In some embodiments, the AI Care Manager Engine 200 can be configured to detect and respond to different languages. For example, the components of the AI Care Manager engine 200 (e.g., the input guardrail 210, the response-generating AI 214, the output guardrail 226, etc.) may be multilingual. In some embodiments, there may additional components in the AI Care Manager engine 200 configured to translate the inputs and outputs (e.g., the language may be translated from the patient's language to the model language after the automatic speech recognition has been done or translated back from the model languages to the patient's language before text-to-speech). In some embodiments, the components (e.g., the automatic speech recognition 208 and the text-to-speech 228) themselves may be configured to translate the speech. In some embodiments, the AI Care Manager engine 200 may be configured to detect the incoming language and decide what to do based thereon. For example, the system may permit the language through if the models are capable of generating a reply with that language (e.g., multi-lingual and inclusive of the patient's language) or it may decide to translate the input into a model language and the output back to the patient's language. In some embodiments, the AI Care Manager engine 200 may redirect the conversation to a human agent 240 where the language used by the patient does not match the model language.

In some embodiments, the systems described herein may make use of speech-to-speech pipelines. In some embodiments, the speech-to-speech pipelines include a speech-to-text (e.g., automatic speech recognition engine 208) to convert the user speech into textual information, a response-generating AI 214 to generate responses using, for example, a large language model (LLM 222) to generate responses using custom prompts 224, and guardrails 210 and 226, and a text-to-speech model 228 that is configured to convert the generated reply into speech for the user.

In some embodiments, the speech-to-text (ASR 208), response-generating AI 214, and text-to-speech 228 are each provided by different models. For example, the speech-to-text (ASR 208) and text-to-speech 228 may be provided by models trained independently from the response-generating AI 214.

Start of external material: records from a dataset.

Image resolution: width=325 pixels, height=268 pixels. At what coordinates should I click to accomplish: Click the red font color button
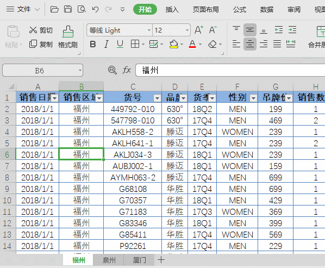coord(192,44)
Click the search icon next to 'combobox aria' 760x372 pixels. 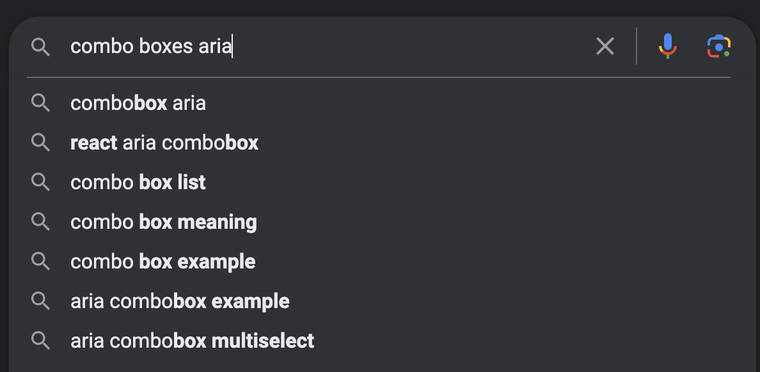[x=41, y=103]
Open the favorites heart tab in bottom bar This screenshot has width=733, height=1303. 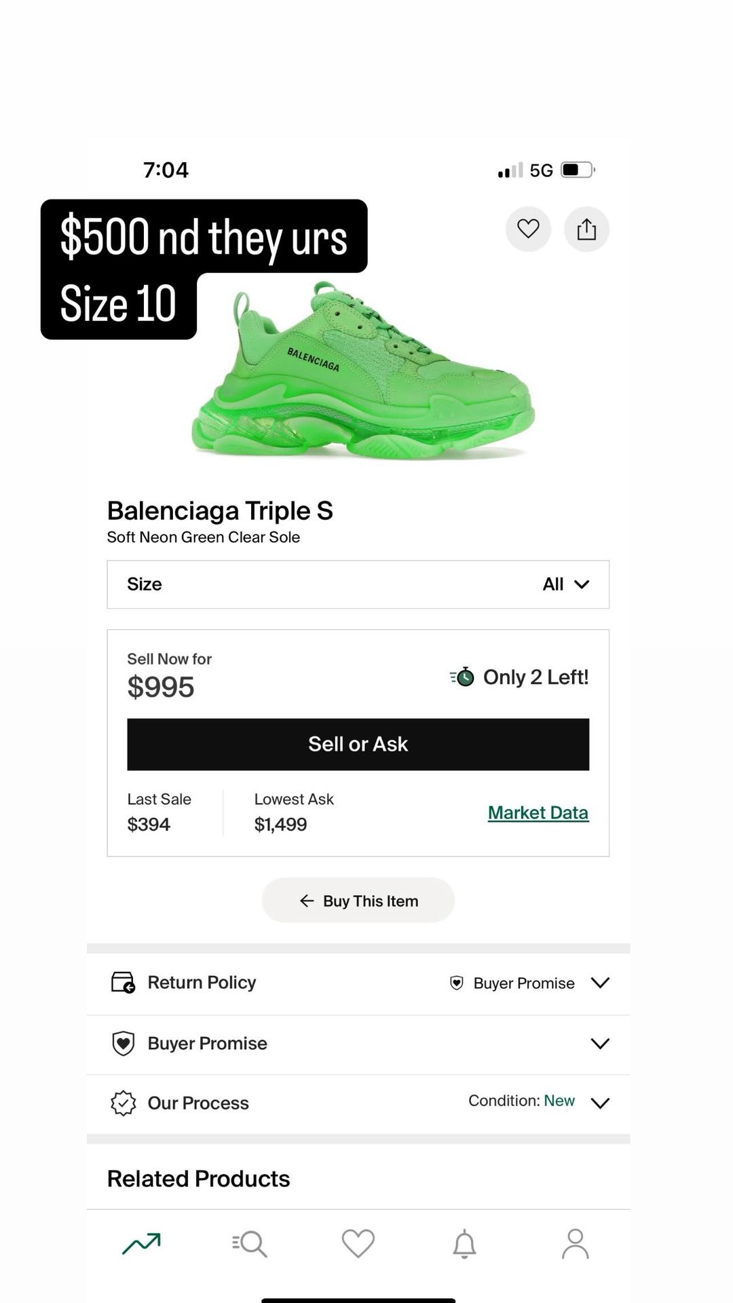point(358,1243)
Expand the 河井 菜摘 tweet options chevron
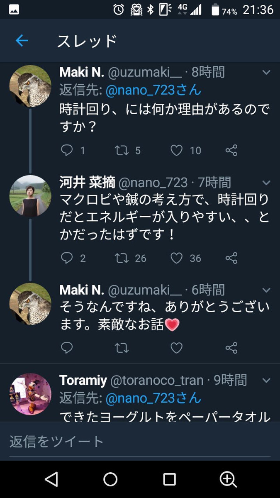Image resolution: width=280 pixels, height=498 pixels. (266, 182)
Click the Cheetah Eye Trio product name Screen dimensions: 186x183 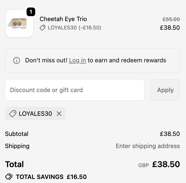pyautogui.click(x=63, y=19)
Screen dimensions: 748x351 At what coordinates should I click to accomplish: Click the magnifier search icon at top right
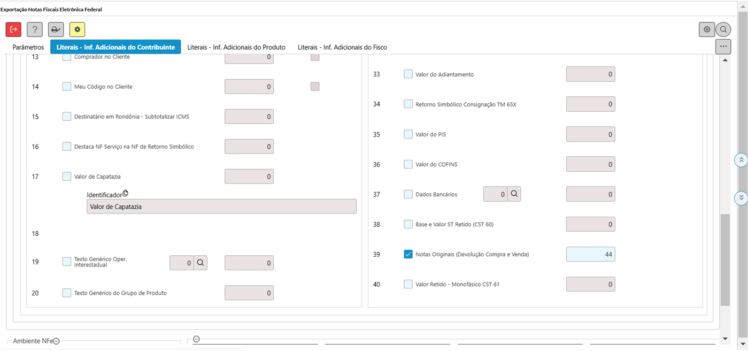(723, 29)
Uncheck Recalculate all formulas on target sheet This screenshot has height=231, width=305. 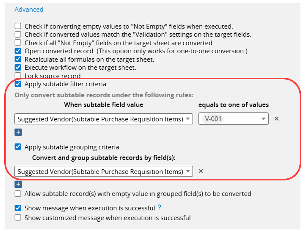(18, 59)
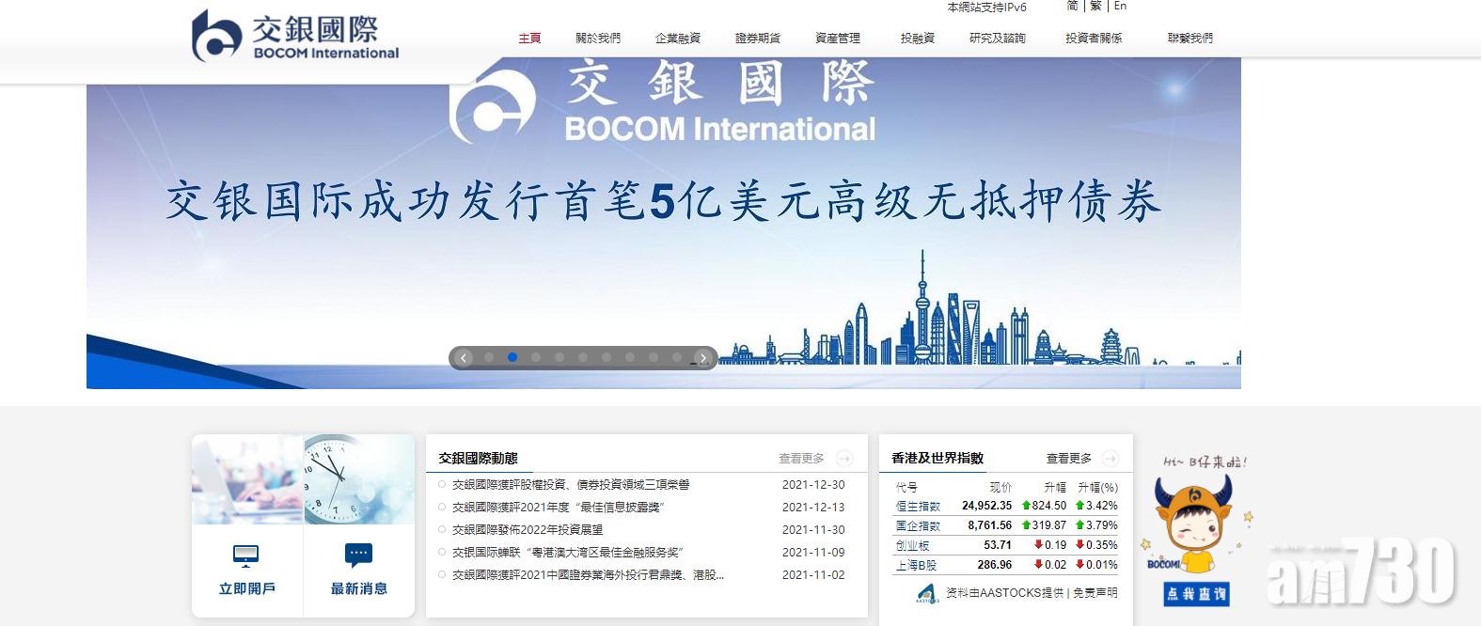The width and height of the screenshot is (1481, 626).
Task: Click the BOCOM International logo in header
Action: tap(295, 37)
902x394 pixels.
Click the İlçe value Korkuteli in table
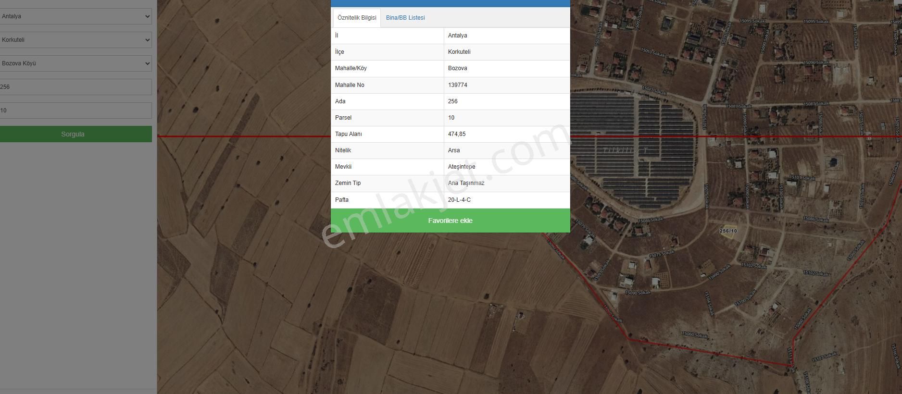[x=459, y=52]
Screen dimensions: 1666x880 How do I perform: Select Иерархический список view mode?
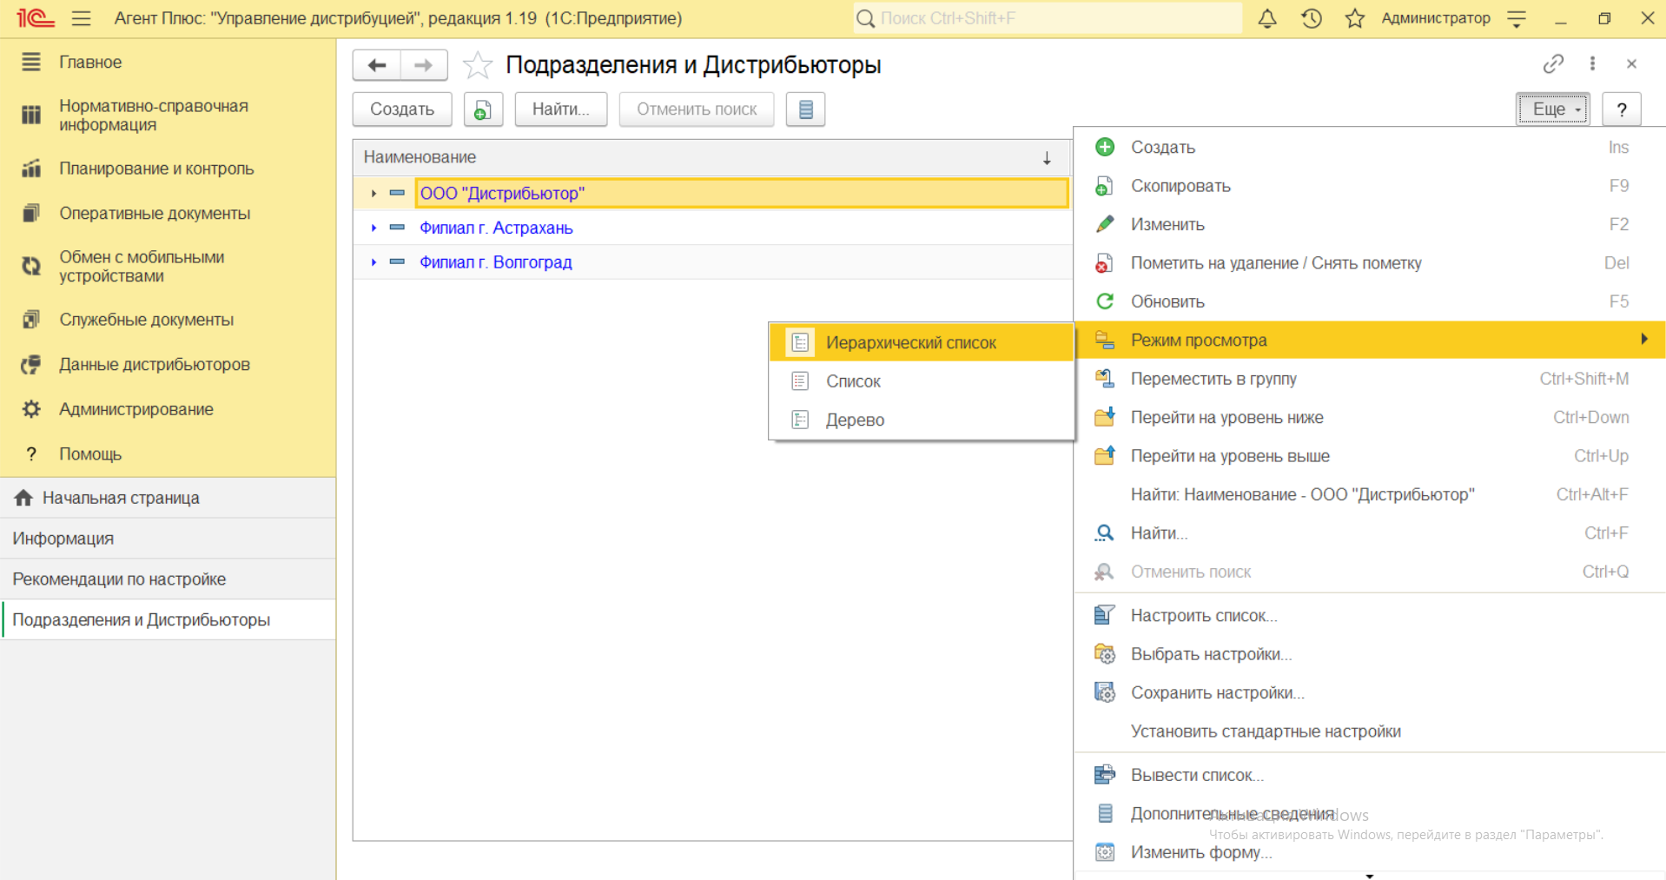pyautogui.click(x=910, y=342)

In some embodiments, the speech-to-text (ASR 208), response-generating AI 214, and text-to-speech 228 may each be provided by the same model. In such embodiments, one model trained for automatic speech recognition, reply generation, and speech generation may be used.

In some embodiments, the systems described herein may receive conversational data in one or more modalities (e.g., speech, text, video) and convert those modalities into a modality or modalities used by the response generation AI 214. In some embodiments, the systems described herein may be able to convert the modality or modalities of the reply generated by the response generation AI 214 into a delivery modality. In some embodiments, the system converts speech to text for the response generation AI 214 and the textual reply back into speech for the user. In some embodiments, the system may convert speech and/or video into, for example text for the response generation AI 214. In some embodiments, the generated reply may be converted from text into speech and/or video (e.g., an accompanying avatar animation, graphs, etc.). In some embodiments, the response generation AI 214 is configured to process, for example, video, speech, or other data modalities directly. In some embodiments, the system is configured to deliver output in a multi-modal fashion. For example, the system may deliver video or closed captions for the patient. The response generation AI 214 may be multi-modal wherein it is configured to receive information in different modes (e.g., text, speech, video, etc.) and to deliver information in different modes (e.g., text, speech, video, etc.). The system may be configured to use patient information to determine which modes to use (e.g., the system may provide replies in visual or textual format for a patient that is deaf, i.e., not by speech).

In some embodiments, the system may be configured to use multiple modalities for the same or different ends. For example, the system may use both audio and visual data to output responses to a user as part of the conversation. As another example, the system may make use of, for example, conversational data to receive information from the patient, but also use, for example, video data to assess and sense the patient's state.

In some embodiments, the system can be configured to change modalities in real-time. For example, the user may start with a voice conversation, but may elect to switch to a text-based conversation (e.g., if they are headed somewhere that they cannot talk). This may be beneficial as it can continue the conversation (and accordingly keep all cached 225 or contextual information from previous responses) without initiating a new call. This may be more computationally efficient for the system as it does not require an additional initiation of a conversation with the AI Care Manager engine 200 (which may include terminating and summarizing a current session and subsequently using that summary (which may lose some context) to initial a subsequent conversation in a different modality).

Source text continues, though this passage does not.